China Travel Resources
Travel planning
- Lonely Planet’s Thorntree Forums: The China page is quite active, and most questions get answered within 24 hours, or less. Frequent posters will happily do anything from critique your itinerary to tell you which bus to take in Beijing. Try to be as specific as possible with your questions, and search the forums to see whether or not it’s already been answered.
- The Man in Seat 61: Mark Smith’s invaluable guide to train travel around the world includes a good section on China. He gives train times and ticket prices for major train routes, and his section on the Trans-Siberian(/Trans-Manchurian/Trans-Mongolian) Railway is especially helpful.
- China Travel Guide’s Train Search: A useful search engine for train timetables all over China. The ticket price information is spotty and sometimes out-of-date, but rarely by more than 10 or 20 RMB.

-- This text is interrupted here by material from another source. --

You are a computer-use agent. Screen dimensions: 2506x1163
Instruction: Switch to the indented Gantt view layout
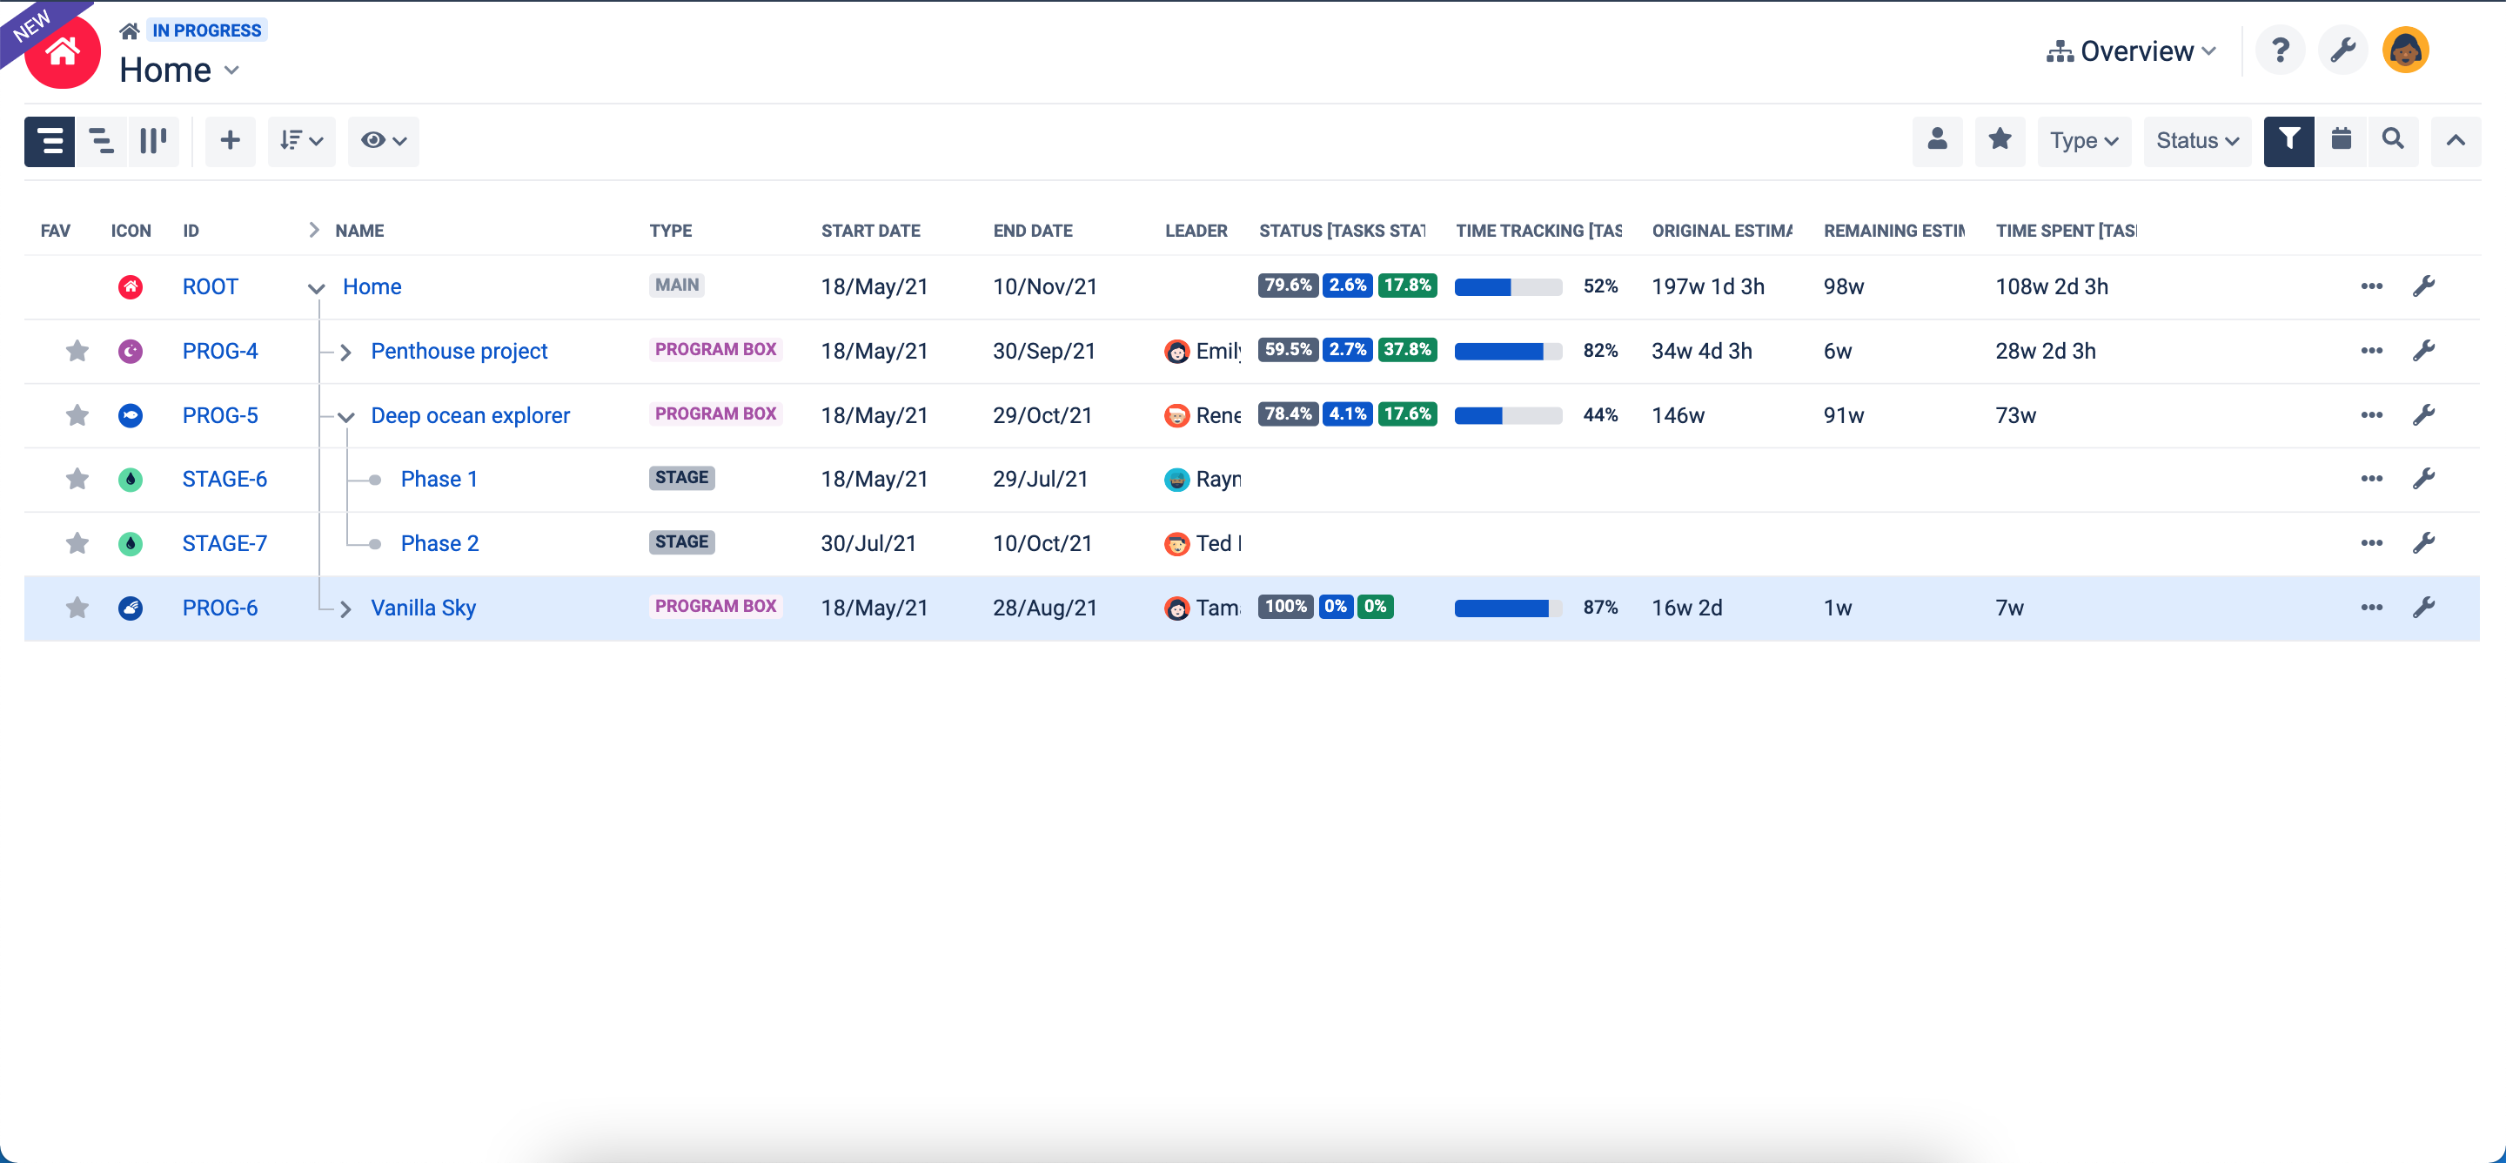101,141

- Hostelworld.com: China is well represented on this hostel reservations engine. The customers’ reviews are generally quite reliable.
- Travel Independent: This is a good introduction to backpacking, with good advice on how to pack and what to do before you leave. I personally find their discussion of China to be a bit negative — don’t be scared off!
- Appetite for China: Whet your appetite for Chinese cuisine with this site’s recipes and mouthwatering photographs. In addition, Diana Kuan occasionally reviews restaurants in Beijing, Shanghai and other cities.
- Savour Asia: Guides to the cuisine and restaurants of Beijing, Hanoi, Luang Prabang and Bangkok.
News about China
- Wall Street Journal: China Journal: Rounds up China news from around the Internet.
- James Fallows’ blog: The Atlantic’s no-longer-Beijing-based correspondent still writes about China often.
- Letter from China: New Yorker writer Evan Osnos, who lives in Beijing, now writes about Chinese politics and culture for their website.
- Pomfret’s China: John Pomfret, the author of Chinese Lessons, blogs occasionally about current events for the Washington Post. Updates here are very sporadic, though interesting.
- The China Beat: This group blog is more academic than the three journalists’ blogs above. Go here for deeper (and much longer) analyses of current events and book excerpts.